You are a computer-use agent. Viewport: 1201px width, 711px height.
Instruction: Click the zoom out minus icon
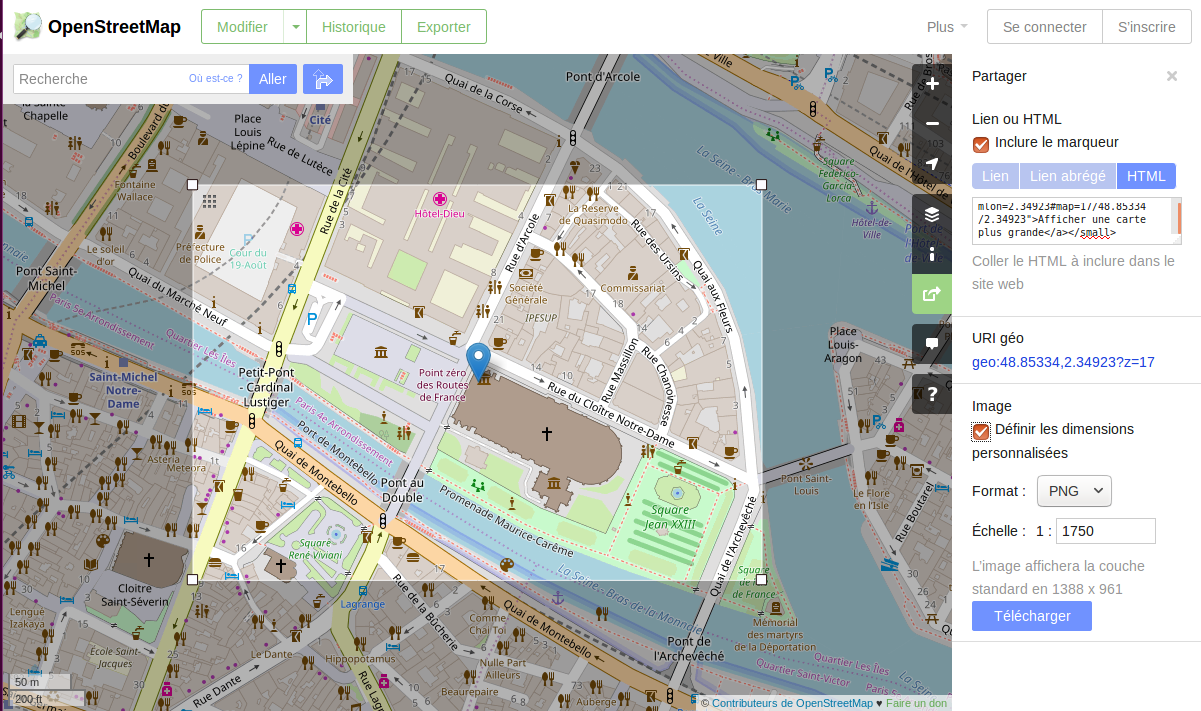tap(932, 124)
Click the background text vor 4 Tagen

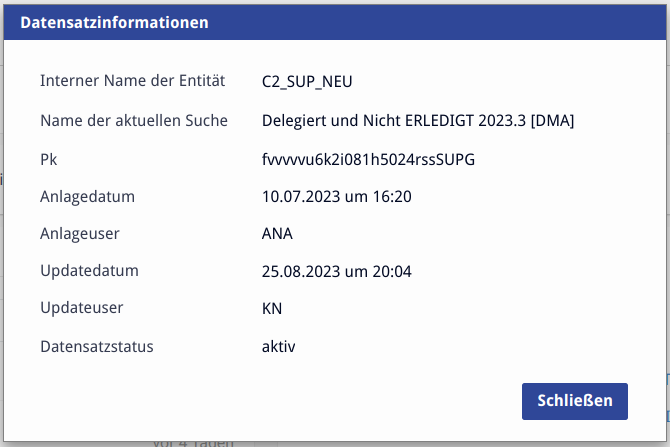193,442
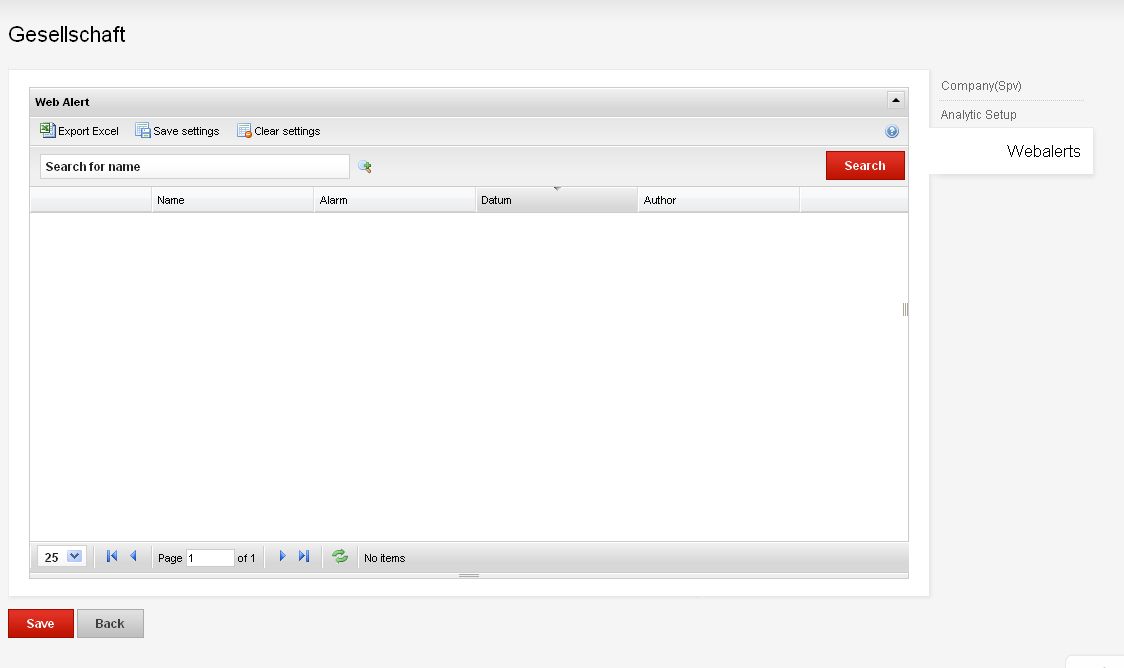
Task: Go to the previous page
Action: [133, 557]
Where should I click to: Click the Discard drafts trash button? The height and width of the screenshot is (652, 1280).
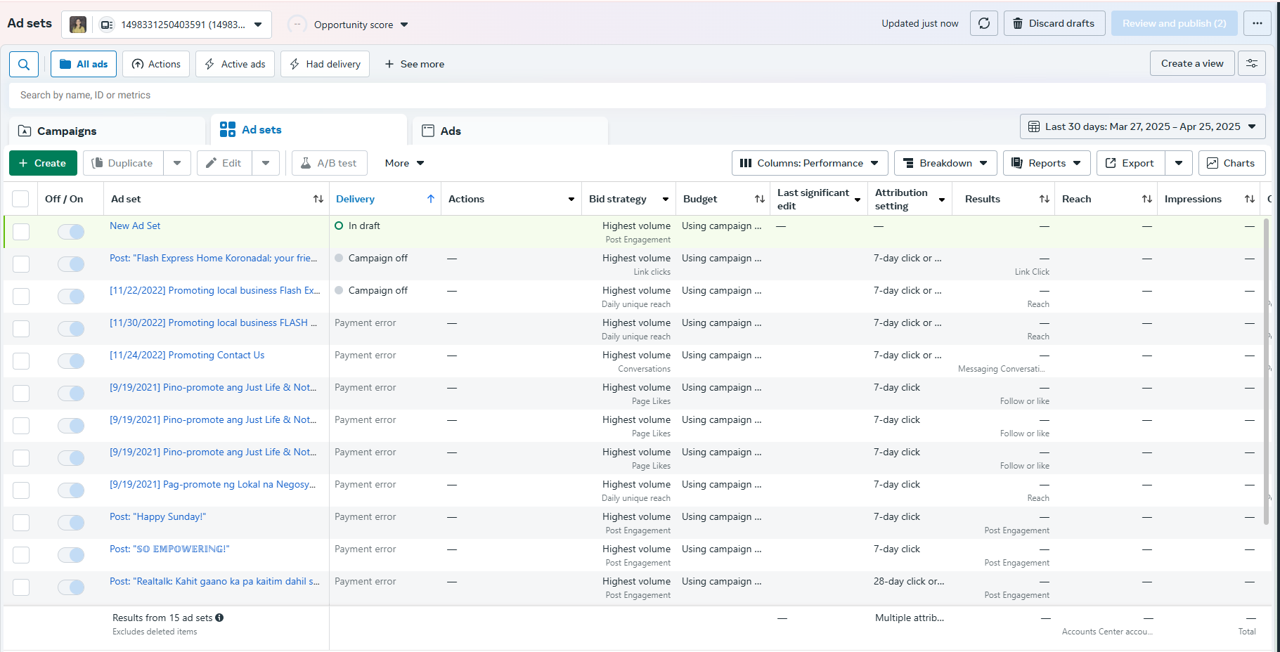[1054, 23]
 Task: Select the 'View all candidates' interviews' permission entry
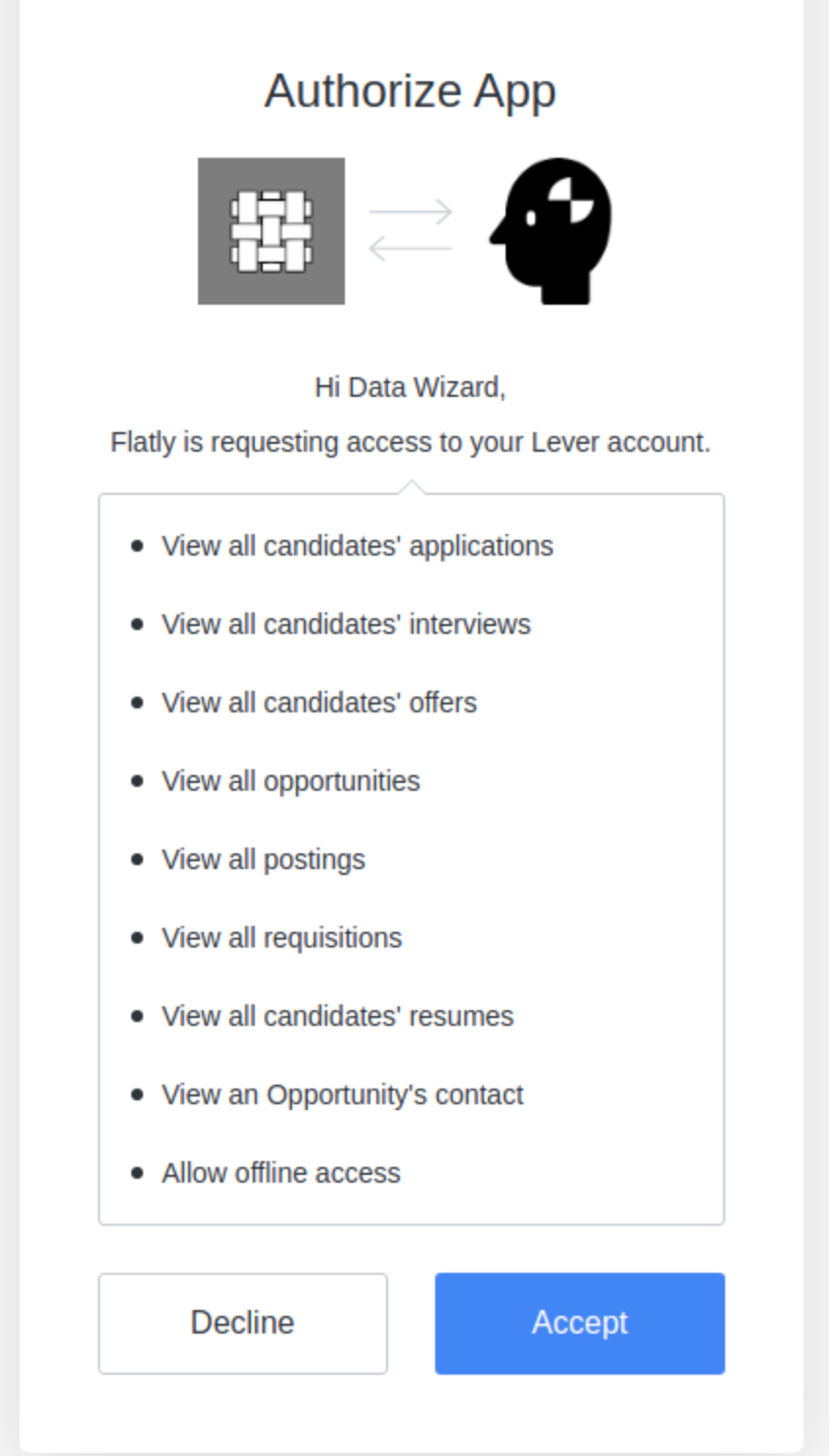coord(345,624)
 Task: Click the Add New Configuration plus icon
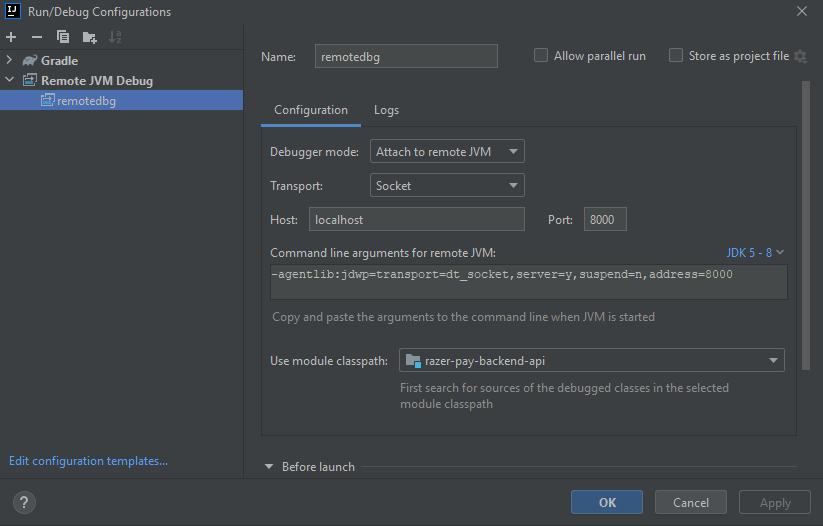pyautogui.click(x=11, y=37)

Activity =>
In the entries above, find the line containing "Task: Select the". Transcribe it and every later line to the end, exactly, and leave out the pictures.

Problem solution =>
 Task: Select the 'View all candidates' interviews' permission entry
coord(345,624)
 Task: Click the Add New Configuration plus icon
pyautogui.click(x=11, y=37)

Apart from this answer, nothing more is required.